**DOCUMENT TEXT**
━━━━━━━━━━

Huang Xueqin (born in 1988) is a #MeToo activist, women's rights activist, and independent journalist in China. Before working as an independent journalist, Huang served as an investigative journalist for several newspapers in Guangzhou, Guangdong Province, China. In September 2021, she and another activist, Wang Jianbing, disappeared and were believed to have been detained on charges of subversion of state power.
In 2022, she received the Wallis Annenberg Justice for Women Journalists Award from the International Women's Media Foundation (IWMF), given to a journalist who is unjustly imprisoned.

Career

Sexual Harassment Report on Chinese Women Journalists 
In October 2017, Huang initiated a survey on Chinese women Journalists' experience on sexual harassment and collected 416 answers. On March 7, 2018, based on this survey, a Sexual Harassment Report on Chinese Women Journalists were released. According to the report, over 80% of women journalists had experience of being sexually harassed, 42.2% of women journalists who participated in the survey experienced sexual harassment more than one time.

━━━━━━━━━━

**INFORMATION SHOWN**
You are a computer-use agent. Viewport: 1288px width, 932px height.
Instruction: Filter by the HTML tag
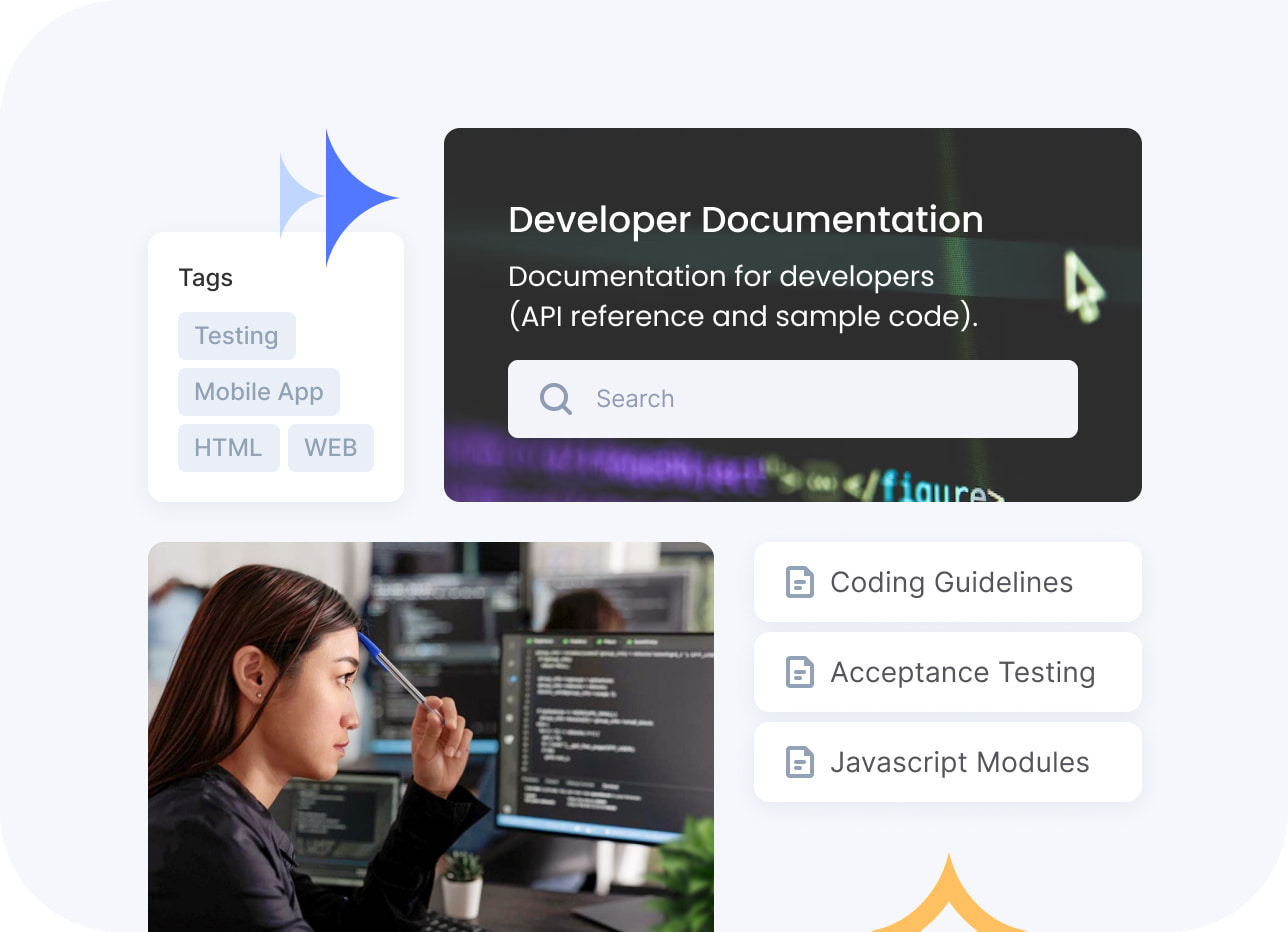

━━━━━━━━━━

**EXERCISE INSTRUCTIONS**
1: Using the passage on Huang Xueqin, decide whether each statement agrees with it. Answer yes or no for each and quote the words that settle it. (a) Huang's survey collected 416 answers. (b) The report on sexual harassment of Chinese women journalists was released in October 2017. (c) Huang received the Wallis Annenberg Justice for Women Journalists Award in 2021.
2: Reproduce everything in the passage on Huang Xueqin from "In 2022, she" down to "is unjustly imprisoned.".

**TASK-BY-TASK RESULTS**
1:
(a) Yes: "collected 416 answers"
(b) No: "On March 7, 2018, based on this survey, a Sexual Harassment Report on Chinese Women Journalists were released"
(c) No: "In 2022, she received the Wallis Annenberg Justice for Women Journalists Award"

2:
In 2022, she received the Wallis Annenberg Justice for Women Journalists Award from the International Women's Media Foundation (IWMF), given to a journalist who is unjustly imprisoned.